I had the same thoughts during the early parts of the movie but
it seemed like he was always fucking up on purpose to undermine the nazis(thus getting demoted) and I think it made it at least partially clear he didn't share their ideology at all, I think he also knew what Jojo's mother was up to.. I think the film successfully conveyed that but it walked a thin line there so I can see people not thinking it to be successful at what it was trying to do with him
 

Shaneus

Member
Oct 27, 2017
8,896
I had the same thoughts during the early parts of the movie but
it seemed like he was always fucking up on purpose to undermine the nazis(thus getting demoted) and I think it made it at least partially clear he didn't share their ideology at all, I think he also knew what Jojo's mother was up to.. I think the film successfully conveyed that but it walked a thin line there so I can see people not thinking it to be successful at what it was trying to do with him
Also,
given his secret, hinted at relationship with Alfie Allen and his flamboyant uniform, he's probably gay. Which obviously wouldn't have been looked on kindly by the Nazis.
 

FeD

Member
Oct 25, 2017
4,275
This is the first Taika Waititi film I actually didn't like and I'm a big fan of the guy. It felt like it was trying really hard to be La Vita è Bella for this generation, but it bungled the execution.

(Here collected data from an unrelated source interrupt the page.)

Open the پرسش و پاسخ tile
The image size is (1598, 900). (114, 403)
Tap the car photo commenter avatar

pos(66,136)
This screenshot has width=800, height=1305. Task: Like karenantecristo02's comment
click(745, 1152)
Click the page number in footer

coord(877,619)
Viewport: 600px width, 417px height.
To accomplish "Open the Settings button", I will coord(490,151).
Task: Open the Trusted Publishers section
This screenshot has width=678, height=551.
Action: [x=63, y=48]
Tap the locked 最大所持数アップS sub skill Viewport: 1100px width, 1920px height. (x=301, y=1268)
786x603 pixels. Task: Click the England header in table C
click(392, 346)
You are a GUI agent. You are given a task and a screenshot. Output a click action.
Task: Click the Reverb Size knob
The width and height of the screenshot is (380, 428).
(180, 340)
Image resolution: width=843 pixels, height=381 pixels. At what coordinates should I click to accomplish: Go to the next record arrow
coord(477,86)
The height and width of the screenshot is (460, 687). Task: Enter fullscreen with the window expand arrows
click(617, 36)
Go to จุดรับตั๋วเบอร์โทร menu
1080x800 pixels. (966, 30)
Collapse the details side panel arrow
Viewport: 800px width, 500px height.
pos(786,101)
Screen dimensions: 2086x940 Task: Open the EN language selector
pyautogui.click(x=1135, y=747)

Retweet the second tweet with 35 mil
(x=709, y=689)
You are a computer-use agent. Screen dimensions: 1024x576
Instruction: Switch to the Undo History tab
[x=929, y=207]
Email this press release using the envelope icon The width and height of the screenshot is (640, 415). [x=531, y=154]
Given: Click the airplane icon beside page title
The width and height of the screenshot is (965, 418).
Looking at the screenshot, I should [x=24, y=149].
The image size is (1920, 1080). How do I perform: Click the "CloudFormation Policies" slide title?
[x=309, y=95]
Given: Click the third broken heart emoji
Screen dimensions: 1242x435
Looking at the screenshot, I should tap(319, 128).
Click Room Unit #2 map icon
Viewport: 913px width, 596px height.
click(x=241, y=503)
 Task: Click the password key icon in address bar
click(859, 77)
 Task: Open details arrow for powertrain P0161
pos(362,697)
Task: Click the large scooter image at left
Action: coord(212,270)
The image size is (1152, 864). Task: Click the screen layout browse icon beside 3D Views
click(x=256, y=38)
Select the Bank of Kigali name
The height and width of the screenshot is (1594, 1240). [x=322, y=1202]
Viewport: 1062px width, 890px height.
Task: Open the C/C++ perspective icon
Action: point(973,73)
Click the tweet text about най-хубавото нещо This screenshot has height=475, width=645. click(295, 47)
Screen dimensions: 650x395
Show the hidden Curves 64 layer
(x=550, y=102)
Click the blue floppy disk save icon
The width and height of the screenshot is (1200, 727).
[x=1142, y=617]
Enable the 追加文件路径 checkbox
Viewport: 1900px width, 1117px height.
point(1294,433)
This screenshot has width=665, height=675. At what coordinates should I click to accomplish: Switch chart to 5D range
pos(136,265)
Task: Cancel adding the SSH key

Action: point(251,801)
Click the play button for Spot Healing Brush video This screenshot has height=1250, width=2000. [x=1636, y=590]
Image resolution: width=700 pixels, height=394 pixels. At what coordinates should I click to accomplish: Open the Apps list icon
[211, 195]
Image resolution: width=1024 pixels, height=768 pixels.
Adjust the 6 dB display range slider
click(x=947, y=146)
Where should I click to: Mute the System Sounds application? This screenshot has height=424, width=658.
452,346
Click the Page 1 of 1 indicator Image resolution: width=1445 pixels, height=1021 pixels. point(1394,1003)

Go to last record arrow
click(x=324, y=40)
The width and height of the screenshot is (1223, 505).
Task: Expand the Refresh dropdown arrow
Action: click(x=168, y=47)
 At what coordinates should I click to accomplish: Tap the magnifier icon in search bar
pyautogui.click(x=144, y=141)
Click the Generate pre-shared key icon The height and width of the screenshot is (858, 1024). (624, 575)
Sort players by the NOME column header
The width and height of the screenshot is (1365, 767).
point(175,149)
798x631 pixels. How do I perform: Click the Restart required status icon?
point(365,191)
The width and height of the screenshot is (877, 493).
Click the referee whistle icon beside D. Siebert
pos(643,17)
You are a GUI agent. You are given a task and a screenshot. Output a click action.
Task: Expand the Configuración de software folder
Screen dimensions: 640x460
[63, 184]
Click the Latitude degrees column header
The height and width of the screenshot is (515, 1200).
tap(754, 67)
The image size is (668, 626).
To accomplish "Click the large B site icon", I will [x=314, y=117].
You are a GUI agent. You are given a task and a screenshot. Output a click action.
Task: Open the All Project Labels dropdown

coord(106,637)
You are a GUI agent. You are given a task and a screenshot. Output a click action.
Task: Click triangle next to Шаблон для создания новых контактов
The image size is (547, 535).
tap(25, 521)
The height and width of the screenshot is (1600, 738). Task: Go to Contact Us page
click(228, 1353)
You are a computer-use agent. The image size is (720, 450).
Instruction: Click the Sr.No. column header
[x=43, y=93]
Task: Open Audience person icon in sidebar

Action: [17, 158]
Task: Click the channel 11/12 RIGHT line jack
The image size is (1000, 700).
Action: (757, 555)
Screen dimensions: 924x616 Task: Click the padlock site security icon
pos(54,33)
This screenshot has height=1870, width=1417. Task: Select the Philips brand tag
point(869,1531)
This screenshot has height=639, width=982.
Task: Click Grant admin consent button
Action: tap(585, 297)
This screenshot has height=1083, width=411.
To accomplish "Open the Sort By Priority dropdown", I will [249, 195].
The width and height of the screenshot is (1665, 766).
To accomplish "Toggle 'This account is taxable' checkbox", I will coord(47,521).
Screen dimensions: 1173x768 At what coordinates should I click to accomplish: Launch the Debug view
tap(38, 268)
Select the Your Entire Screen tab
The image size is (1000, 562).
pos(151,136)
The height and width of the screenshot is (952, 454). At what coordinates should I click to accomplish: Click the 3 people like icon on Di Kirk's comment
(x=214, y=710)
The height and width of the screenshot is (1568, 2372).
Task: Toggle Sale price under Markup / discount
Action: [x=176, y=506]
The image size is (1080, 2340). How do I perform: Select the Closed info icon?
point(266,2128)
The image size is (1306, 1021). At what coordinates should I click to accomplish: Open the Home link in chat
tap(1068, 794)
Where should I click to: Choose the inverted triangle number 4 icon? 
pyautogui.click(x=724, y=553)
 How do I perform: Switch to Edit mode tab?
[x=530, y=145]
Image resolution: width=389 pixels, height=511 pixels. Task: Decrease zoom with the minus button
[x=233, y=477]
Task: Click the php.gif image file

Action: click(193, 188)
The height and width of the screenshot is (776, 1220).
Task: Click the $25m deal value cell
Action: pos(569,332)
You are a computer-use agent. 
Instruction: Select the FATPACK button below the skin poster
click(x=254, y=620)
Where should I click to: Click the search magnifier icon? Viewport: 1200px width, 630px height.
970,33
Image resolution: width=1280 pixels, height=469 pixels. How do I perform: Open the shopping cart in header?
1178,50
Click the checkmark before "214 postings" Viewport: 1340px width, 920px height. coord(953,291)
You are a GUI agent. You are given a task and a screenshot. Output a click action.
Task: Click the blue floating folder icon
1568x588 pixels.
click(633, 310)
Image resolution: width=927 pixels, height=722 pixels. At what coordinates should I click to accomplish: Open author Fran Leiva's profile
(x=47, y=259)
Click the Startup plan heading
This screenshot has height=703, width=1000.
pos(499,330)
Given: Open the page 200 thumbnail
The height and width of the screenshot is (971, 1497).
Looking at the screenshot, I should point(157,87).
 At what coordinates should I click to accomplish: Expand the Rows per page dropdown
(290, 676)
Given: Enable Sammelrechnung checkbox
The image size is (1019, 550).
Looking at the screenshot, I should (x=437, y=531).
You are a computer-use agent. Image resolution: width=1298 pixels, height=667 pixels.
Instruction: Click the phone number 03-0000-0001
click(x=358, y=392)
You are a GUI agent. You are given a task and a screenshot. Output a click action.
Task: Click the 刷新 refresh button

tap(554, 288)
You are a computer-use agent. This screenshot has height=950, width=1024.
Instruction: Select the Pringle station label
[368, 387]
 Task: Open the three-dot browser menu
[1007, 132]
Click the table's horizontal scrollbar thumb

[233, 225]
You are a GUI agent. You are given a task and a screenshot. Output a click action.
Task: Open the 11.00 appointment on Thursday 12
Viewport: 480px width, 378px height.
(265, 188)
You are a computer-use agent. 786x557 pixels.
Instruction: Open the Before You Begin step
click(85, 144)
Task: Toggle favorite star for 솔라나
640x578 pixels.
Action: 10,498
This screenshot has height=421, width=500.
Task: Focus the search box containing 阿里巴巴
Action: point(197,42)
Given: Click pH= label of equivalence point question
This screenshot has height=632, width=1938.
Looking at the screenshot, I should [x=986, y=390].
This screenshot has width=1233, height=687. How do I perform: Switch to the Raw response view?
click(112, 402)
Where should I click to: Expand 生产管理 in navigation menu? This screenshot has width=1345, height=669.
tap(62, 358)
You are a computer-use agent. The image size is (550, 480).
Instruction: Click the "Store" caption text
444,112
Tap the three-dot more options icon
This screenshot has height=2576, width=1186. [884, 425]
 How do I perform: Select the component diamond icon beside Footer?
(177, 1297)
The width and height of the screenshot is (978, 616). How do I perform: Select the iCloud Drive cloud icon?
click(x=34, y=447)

The performances by the kids were great and some of the jokes are funny, but the combination jokes + serious stuff in this film didn't work at all for me (while it did in previous Waititi films). One moment the movie is super serious, then it's incredibly silly again. I feel like the movie should either have been a little more serious with the comedy or a little less serious with the drama, now the two parts feel like a total whiplash.

I also have some major issues with
the main Nazi in this (Sam Rockwell) being secretly an okay dude. Can we please stop with that shit and just make Nazi's Nazi's?

It makes it feel like Waititi was pulling his punches by going "Yeah, the Nazi's were stupid and dumb, but maybe they weren't all that bad, eh? Maybe some officers were actually okay people?" I know this was not the intention, but for me it felt like it at least implied it. And that is a pretty weird message to even imply in a movie that's supposed to be a biting satire of Nazi's and Far Right assholes.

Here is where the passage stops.